Objectives: The natural history of Helicobacter pylori infection in humans is not well established. We aimed to systematically review the literature on the natural acquisition and spontaneous elimination of the infection and its clinical consequences.
Methods: A broad-based MEDLINE and Current Contents search was performed to identify all related publications between 1986 and 1996. Abstracts from recent major conferences that provided adequate data were also included.
Results: The prevalence of H. pylori infection increases with age, the rates being significantly lower in developed countries than in developing countries. However, the overall prevalence is decreasing in both developing and developed countries, which probably is responsible for the steep decline of gastric cancer in some industrialized countries. The natural acquisition of H. pylori infection occurs, for the most part, in childhood, and it appears that the incidence is currently slightly higher in developing countries than in industrialized countries. Spontaneous elimination of the infection also occurs, especially in young children and the elderly.

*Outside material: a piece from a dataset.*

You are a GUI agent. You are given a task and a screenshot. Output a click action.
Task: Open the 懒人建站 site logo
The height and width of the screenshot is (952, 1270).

The route of transmission continues to be uncertain, with the best evidence favoring both the gastro-oral and fecal-oral routes. Low socioeconomic status is a major risk factor for acquisition of the infection. Genetics probably plays a role in the acquisition or clearance of H. pylori infection in individuals.
Conclusions: Low rates of natural acquisition and elimination of the infection in adults suggest that it is worthwhile to eradicate the organism from adults, but there should be further evaluation of the need for eradication of H. pylori in children.